- Textauszug
- - -

Der Vertrag ist eine Kampfansage an Washington. Die Europäische Union ist fest entschlossen, dem Trump’schen Protektionismus entgegenzutreten und sich als überzeugter Verfechter eines freien Welthandels zu positionieren. Das Abkommen mit Tokio ist der bislang größte Handelspakt ihrer Geschichte. Die Zahlen sprechen für sich. Die EU und Japan vereinen ein Drittel der Wirtschaftsleistung der Welt aufeinander. Das Handelsvolumen liegt bei fast 130 Milliarden Euro. Die EU-Kommission rechnet damit, dass die Exporte durch das Abkommen um 20 Milliarden Euro ansteigen.”

Die Zeitung aus München hat nicht genau hingeschaut. Denn diese JEFTA-Euphorie steht auf wackligen Beinen.

- - -

- Datenbestand
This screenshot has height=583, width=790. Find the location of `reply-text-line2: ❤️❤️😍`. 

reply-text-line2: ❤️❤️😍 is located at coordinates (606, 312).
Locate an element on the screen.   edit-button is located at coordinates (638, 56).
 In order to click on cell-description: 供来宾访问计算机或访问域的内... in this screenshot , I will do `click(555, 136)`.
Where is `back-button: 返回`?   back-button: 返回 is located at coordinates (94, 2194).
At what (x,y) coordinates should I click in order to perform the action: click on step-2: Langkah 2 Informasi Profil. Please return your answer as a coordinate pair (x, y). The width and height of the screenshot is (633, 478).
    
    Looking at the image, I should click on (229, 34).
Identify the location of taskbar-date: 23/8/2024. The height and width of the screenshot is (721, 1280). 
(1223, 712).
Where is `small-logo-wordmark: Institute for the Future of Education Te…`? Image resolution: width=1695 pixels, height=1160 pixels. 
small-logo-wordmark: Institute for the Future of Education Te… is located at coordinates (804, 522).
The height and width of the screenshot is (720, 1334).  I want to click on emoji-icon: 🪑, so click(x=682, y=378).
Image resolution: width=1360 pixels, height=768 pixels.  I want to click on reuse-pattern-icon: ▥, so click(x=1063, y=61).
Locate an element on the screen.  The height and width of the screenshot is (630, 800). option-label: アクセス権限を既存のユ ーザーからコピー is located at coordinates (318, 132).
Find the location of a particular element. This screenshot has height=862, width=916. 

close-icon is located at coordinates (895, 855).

- - -

- Übungsaufgaben
A) Wie hoch ist das Handelsvolumen laut dem Text zum Handelsabkommen zwischen EU und Japan?
B) Greif den Text zum Handelsabkommen zwischen EU und Japan nach seinem letzten Satz auf und schreib ihn weiter.

- Lösungen zur Übung
A) Fast 130 Milliarden Euro.

B)
Ob JEFTA hält, was Juncker und Kommissare versprechen ist höchst fragwürdig. Das 314 Seiten dicke EU-Papier ist von 2016, seine Wachstumsschätzung von 2012. Der der langfristige ökonomische Nutzen wurde damals auf +0,76% des BIP geschätzt: Langfristig bedeutet wenigstens zehn Jahre, also von 2012 bis 2022 umgerechnet weniger als 0,1% des BIP. Bis das Abkommen in Kraft tritt nach allen zeitraubenden Prozeduren, sind die Annahmen Makulatur. Und selbst nach diesen Zahlen von vorgestern könnten Sektoren wie die Automobilindustrie von JEFTA negativ betroffen sein.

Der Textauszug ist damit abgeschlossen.